The days of a single unarmed security guard everyone knew seem like ages ago. The greatest fixation from in loco parentis—tremendous, sympathetic care for each and every student—seems now to have existed on another planet. 

The UC Berkeley Police Department (UCPD) is partnering with the local police departments of Berkeley and Albany to seek funding to purchase an armored vehicle. 

Why? Security—as we live in an age when the larger the arsenal, the more people feel secure.

It is “just a resource the agencies are trying to acquire in terms of protection for the community,” UCPD spokesperson Lt. Eric Tejada told The Daily Californian. Berkeley police department spokesperson Sgt. Mary Kusmiss added the vehicle would be used for “active shooters, barricaded subjects and rescuing individuals.”

The agencies are applying for funds from the Urban Areas Security Initiative (UASI).  “UASI program funds address the unique planning, organization, equipment, training, and exercise needs of high-threat, high-density urban areas, and assists them in building an enhanced and sustainable capacity to prevent, protect against, mitigate, respond to, and recover from acts of terrorism,” according to the grant program’s website.

Who are the perceived terrorists UCPD are worried about?

Are they principally concerned about protecting against a terrorist attack planned by foreign or domestic cells? Are they principally concerned about protecting campus communities from the rash of recent college massacres?

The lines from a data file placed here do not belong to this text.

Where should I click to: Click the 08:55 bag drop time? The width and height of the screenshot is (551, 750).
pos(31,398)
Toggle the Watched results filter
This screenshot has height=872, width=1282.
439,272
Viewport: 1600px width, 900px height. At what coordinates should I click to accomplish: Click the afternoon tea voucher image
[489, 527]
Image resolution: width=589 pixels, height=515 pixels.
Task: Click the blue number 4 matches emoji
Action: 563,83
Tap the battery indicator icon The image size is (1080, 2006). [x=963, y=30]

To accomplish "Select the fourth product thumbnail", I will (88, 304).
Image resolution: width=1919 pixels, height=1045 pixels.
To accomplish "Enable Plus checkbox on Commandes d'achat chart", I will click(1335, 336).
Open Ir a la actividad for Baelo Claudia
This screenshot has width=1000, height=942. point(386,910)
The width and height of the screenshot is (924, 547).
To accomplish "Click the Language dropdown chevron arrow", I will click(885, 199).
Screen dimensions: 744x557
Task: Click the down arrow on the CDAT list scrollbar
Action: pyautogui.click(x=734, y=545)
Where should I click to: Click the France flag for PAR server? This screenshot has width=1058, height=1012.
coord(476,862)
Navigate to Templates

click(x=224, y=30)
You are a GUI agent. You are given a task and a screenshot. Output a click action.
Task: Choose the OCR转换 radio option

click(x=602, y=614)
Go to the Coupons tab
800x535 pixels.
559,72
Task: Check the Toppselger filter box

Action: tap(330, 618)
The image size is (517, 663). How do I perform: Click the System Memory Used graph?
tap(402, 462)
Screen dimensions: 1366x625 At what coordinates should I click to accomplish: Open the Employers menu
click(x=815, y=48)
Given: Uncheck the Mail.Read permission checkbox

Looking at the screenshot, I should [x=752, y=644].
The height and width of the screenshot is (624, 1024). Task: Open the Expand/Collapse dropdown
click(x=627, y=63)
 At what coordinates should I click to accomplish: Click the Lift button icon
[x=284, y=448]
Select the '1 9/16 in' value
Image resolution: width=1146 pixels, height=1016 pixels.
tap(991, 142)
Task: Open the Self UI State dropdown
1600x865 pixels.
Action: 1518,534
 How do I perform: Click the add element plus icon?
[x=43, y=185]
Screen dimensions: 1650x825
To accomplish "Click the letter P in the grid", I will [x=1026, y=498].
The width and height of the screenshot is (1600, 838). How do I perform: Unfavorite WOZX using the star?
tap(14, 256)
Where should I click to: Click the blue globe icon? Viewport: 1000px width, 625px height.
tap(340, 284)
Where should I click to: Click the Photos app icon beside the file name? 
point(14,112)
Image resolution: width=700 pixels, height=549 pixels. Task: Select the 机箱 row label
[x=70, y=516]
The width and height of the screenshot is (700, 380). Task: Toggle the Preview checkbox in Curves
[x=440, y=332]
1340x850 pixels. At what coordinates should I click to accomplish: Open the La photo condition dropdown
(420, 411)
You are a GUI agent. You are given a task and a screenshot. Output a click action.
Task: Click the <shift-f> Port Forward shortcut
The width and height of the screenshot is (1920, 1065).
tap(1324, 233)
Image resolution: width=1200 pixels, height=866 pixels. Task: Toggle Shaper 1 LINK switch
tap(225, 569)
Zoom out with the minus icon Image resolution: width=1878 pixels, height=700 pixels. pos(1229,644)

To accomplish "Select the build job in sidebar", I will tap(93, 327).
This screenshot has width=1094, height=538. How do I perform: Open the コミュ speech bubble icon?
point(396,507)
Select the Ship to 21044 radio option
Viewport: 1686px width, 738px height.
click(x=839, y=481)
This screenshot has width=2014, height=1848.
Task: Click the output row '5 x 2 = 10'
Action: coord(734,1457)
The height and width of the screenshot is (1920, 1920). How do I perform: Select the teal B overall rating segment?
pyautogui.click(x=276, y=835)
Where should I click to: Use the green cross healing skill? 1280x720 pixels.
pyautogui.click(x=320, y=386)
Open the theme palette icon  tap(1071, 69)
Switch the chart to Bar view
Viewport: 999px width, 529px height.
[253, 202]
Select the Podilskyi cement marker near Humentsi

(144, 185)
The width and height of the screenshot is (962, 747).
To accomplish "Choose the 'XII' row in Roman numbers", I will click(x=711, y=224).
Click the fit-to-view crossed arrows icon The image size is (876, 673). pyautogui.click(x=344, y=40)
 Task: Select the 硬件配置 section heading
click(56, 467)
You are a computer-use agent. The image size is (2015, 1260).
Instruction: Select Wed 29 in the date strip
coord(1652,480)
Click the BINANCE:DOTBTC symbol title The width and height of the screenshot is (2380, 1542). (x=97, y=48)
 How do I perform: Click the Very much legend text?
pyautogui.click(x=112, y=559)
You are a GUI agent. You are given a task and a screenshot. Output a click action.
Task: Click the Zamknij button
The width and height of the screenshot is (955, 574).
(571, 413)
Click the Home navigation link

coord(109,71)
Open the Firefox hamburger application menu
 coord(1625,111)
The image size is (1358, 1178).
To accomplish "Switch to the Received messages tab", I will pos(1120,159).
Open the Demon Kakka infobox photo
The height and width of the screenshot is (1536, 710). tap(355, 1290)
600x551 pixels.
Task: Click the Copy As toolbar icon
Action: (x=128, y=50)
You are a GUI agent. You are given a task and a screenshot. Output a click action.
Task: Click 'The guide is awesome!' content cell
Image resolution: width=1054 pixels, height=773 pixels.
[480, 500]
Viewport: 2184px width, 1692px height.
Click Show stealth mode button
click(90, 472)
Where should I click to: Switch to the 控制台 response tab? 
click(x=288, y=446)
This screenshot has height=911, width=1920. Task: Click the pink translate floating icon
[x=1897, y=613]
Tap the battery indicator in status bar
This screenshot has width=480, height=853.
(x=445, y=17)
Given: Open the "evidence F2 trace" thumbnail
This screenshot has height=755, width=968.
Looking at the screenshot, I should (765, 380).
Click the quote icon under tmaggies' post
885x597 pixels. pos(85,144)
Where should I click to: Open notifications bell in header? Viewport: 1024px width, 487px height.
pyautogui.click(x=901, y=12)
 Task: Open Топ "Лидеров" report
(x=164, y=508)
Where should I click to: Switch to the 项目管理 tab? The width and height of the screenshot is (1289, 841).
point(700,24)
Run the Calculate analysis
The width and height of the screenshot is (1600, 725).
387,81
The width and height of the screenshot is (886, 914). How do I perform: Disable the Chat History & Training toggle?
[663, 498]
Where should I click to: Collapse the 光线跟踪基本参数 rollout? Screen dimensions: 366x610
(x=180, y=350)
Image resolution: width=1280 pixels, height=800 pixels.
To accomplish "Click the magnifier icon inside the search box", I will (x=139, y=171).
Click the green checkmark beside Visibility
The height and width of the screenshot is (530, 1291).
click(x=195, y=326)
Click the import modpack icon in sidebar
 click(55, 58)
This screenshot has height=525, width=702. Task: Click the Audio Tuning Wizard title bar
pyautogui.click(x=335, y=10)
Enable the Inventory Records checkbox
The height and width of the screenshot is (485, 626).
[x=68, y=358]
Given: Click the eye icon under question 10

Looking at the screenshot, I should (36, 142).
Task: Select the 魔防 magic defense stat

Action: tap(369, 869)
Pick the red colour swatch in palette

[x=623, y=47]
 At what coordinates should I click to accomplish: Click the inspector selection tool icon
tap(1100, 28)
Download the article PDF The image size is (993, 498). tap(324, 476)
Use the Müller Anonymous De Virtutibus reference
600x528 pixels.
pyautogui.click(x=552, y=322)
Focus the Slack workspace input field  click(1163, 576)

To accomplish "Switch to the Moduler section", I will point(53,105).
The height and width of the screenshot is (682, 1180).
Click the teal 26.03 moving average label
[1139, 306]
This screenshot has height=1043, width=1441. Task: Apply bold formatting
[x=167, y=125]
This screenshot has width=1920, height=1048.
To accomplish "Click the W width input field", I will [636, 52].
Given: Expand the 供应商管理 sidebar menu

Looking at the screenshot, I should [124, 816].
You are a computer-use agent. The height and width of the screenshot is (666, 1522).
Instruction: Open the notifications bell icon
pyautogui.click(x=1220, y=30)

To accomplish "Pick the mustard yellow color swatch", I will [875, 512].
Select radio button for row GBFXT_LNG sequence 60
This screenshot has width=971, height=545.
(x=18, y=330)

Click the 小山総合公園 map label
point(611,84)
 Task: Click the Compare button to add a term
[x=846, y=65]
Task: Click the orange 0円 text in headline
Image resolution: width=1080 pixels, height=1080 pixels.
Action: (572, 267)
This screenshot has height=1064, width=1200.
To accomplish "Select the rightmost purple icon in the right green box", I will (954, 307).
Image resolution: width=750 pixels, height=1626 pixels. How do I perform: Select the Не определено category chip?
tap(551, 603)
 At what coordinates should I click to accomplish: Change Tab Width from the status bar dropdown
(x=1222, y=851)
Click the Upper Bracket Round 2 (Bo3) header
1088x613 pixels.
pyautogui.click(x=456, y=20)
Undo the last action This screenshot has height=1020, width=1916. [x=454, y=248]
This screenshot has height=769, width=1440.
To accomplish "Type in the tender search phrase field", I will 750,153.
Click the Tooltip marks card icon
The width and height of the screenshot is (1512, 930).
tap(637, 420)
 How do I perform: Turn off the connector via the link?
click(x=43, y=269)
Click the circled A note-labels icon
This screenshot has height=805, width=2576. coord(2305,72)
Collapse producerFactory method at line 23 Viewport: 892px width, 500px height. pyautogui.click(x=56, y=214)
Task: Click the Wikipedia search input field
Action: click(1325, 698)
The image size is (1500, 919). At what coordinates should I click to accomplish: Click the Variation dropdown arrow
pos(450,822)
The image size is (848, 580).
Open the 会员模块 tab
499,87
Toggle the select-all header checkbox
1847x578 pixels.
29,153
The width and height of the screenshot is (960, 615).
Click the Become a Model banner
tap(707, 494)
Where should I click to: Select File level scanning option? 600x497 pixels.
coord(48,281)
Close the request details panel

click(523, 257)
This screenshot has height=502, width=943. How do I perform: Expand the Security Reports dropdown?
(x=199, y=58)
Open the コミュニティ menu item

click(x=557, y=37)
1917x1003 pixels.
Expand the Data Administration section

Although I think those are concerns, I do not think they are primary. I agree with the series of Berkeley groups who have lined up in opposition to literally and figuratively stop the vehicle from entering this esteemed house of learning. The perceived terrorists are principally the students: students from all walks of life who continue to protest against budget cuts and campus racism, students who continue to protest against the one percent and Occupy everything they see; students who continue to protest against war. It is the students they are principally worried about.

As we all know, UC Berkeley has a storied history of student protest. When we image a student protester we think of him or her donning the Cal logo, then and now.

There were “tree-sitters” in 2008 protesting against the building of a sports center and the university’s refusal to donate millions to environment and American Indian groups. Students barricaded themselves inside a building in 2009 to challenge the university’s fee hikes and layoffs.  And of course there were the recent Occupy protests.

A mass multi-racial, multi-issue student movement is in the making, in the making on campuses like UC Berkeley. And the UCPD is preparing for and trying to prevent this future.

The emphasis seems to not be on sympathizing with the students and the problems that generate student protests. As they have showed in recent years, too many administrations and campus police departments seem more interested in literally beating the young protesters into submission. And now, the UCPD, one of the greatest campus desperadoes of excessive force in recent years, may get a new weapon.

The thought of an armored vehicle on an American college campus—truly amazing.

Dr. Ibram H. Rogers is an assistant professor of Africana Studies at University at Albany, SUNY. He is the author of The Black Campus Movement: Black Students and the Racial Reconstitution of Higher Education, 1965-1972.